ただ、やはりいくつか聞きたいことはあるようで、アーラはルプスの隣に座った。そして、気になったことを聞いてみる。
「あの、他のバイトの人は…」
「あー…聞いた話によると、もう一部屋借りてあって、そこには3人いるんだと。それで全員らしい。」
「じゃあここはボクらだけなんですね。」
「もう少ししたら工場の方に行って、一通りの説明がある。そこで言われたとおりに働けば、報酬が貰えるぞ。」
「…詳しいんですね。こういうバイトは慣れてるんですか?」
「働くならスリルある方がいいだろ?チマチマつまんねぇことするの嫌いなんだよ。」
「なるほど。」
そういう性格なら、好んでこのバイトをするのも納得だ。アーラはそう思いながら、他の人はどんな人なのか想像した。きっと、本当に生活に困っている人か、変人しかいないのだろう。
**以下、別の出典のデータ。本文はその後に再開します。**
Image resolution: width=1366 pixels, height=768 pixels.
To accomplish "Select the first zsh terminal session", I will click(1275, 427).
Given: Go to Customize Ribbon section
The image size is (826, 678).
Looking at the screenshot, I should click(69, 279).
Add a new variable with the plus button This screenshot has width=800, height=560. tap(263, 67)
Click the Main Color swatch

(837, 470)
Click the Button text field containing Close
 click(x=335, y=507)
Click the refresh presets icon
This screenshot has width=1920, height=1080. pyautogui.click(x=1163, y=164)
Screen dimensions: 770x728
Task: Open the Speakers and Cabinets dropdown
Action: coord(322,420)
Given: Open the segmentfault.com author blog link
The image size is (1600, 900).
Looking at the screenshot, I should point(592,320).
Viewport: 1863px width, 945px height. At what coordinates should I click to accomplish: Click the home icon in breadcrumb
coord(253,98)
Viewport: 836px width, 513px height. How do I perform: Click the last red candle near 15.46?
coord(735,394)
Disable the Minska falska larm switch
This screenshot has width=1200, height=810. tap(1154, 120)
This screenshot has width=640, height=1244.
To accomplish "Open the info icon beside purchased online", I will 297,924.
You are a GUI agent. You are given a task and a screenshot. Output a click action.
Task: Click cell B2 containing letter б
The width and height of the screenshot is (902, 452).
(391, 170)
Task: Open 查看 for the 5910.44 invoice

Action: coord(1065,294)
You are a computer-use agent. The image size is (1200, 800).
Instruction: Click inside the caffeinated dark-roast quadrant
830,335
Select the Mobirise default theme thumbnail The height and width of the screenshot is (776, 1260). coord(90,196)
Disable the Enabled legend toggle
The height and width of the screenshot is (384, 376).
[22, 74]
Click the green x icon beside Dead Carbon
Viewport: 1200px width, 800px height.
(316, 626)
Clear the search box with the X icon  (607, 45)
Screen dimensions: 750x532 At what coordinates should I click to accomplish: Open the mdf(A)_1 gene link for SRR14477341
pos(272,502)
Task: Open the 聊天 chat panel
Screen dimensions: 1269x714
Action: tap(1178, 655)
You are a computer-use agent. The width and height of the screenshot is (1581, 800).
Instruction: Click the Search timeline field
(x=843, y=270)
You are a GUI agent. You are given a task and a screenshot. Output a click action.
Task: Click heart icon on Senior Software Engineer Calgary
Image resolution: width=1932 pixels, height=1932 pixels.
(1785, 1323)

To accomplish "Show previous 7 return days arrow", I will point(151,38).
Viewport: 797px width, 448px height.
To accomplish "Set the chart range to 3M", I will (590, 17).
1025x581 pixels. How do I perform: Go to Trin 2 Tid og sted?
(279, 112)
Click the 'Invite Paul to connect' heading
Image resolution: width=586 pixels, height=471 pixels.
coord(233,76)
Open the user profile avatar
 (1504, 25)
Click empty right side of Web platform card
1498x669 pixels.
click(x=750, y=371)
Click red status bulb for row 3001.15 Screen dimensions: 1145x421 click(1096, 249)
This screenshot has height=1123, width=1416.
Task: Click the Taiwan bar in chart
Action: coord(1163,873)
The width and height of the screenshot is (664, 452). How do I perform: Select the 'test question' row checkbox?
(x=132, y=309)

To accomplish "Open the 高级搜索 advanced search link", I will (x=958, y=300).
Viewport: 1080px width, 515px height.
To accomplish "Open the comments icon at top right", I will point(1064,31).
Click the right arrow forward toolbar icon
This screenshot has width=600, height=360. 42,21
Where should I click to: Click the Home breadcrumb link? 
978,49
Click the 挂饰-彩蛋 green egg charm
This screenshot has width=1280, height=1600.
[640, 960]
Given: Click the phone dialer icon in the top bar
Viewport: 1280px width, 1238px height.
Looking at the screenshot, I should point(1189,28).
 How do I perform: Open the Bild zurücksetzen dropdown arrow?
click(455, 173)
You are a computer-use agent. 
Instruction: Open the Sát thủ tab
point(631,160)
自分のように潜入調査みたいなことをしている人は少ないはず…かと言って、本当の理由がバレるのも面倒くさいし、ある程度は他の人の情報も掴んでおくべきかもしれない。
そう思ったアーラは、興味というよりも自分が動きやすくなるために会話を試みようと考えついた。そして2人は、時間が来るまでたわいもない話をし続けた。